Pertuzumab and trastuzumab for HER2-positive, metastatic biliary tract cancer (MyPathway): a multicentre, open-label, phase 2a, multiple basket study
- PMID: 34339623
- DOI: 10.1016/S1470-2045(21)00336-3
Pertuzumab and trastuzumab for HER2-positive, metastatic biliary tract cancer (MyPathway): a multicentre, open-label, phase 2a, multiple basket study
Abstract
Background: Systemic therapies for metastatic biliary tract cancers are few, and patients have a median overall survival of less than 1 year. MyPathway evaluates the activity of US Food and Drug Administration-approved therapies in non-indicated tumours with potentially actionable molecular alterations. In this study, we present an analysis of patients with metastatic biliary tract cancers with HER2 amplification, overexpression, or both treated with a dual anti-HER2 regimen, pertuzumab plus trastuzumab, from MyPathway.

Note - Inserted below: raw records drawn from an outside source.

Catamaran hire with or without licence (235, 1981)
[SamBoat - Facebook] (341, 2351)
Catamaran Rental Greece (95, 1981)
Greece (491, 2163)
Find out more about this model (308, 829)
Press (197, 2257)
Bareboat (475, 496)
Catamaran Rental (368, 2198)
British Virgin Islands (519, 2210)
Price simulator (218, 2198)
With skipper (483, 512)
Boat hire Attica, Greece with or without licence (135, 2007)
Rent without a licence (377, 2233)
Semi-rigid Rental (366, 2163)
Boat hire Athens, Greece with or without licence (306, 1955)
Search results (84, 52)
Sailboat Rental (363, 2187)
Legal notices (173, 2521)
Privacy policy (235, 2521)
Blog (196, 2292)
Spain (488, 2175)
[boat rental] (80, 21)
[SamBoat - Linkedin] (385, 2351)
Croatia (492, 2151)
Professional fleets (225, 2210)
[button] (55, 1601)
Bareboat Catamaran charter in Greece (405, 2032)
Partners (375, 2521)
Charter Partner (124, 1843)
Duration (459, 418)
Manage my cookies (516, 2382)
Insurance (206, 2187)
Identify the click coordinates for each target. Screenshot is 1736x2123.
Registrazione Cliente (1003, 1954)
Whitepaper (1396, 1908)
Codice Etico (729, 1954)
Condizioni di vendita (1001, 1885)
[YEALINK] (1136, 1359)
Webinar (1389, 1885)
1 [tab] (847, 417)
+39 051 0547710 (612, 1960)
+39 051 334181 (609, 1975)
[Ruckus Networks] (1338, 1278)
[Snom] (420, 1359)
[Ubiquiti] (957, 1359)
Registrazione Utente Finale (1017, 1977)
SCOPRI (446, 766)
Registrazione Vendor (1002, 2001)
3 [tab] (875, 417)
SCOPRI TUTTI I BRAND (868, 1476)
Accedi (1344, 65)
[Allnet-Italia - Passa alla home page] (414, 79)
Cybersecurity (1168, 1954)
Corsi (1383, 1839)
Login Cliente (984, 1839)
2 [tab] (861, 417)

Methods: MyPathway is a non-randomised, multicentre, open-label, phase 2a, multiple basket study. Patients aged 18 years and older with previously treated metastatic biliary tract cancers with HER2 amplification, HER2 overexpression, or both and an Eastern Cooperative Oncology Group performance status of 0-2 were enrolled from 23 study sites in the USA and received intravenous pertuzumab (840 mg loading dose, then 420 mg every 3 weeks) plus trastuzumab (8 mg/kg loading dose, then 6 mg/kg every 3 weeks). The primary endpoint was investigator-assessed objective response rate according to Response Evaluation Criteria in Solid Tumors (RECIST) version 1.1. The primary outcome and adverse events were analysed in all patients who received at least one dose of pertuzumab and trastuzumab. This trial is registered with ClinicalTrials.gov, NCT02091141, and is ongoing.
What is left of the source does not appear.